## WORK ITEM
Lines from the one containing "At what coordinates" through the last line of the data are to be returned exactly, both ends included, minus any pictures.

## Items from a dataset
_ _ _ _
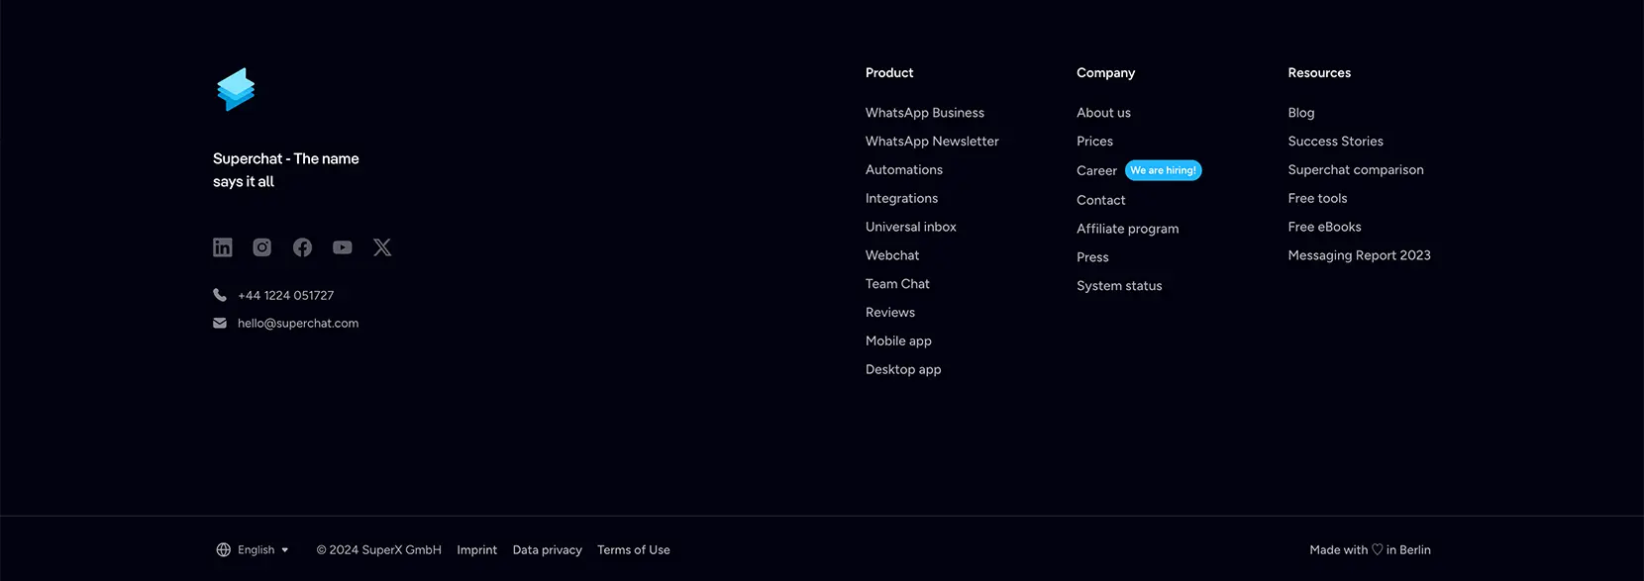Open the LinkedIn social icon
Image resolution: width=1644 pixels, height=581 pixels.
[223, 247]
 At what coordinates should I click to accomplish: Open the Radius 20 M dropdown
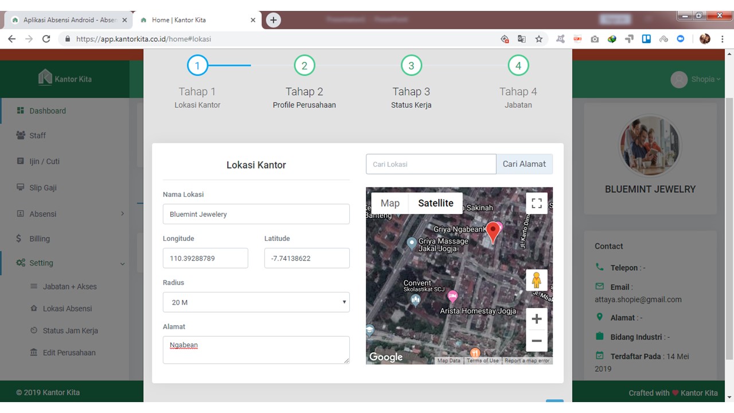click(x=256, y=302)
_ _ _ _
## ANSWER TO THIS PROBLEM
 At what coordinates should I click to accomplish: Open the Radius 20 M dropdown
click(x=256, y=302)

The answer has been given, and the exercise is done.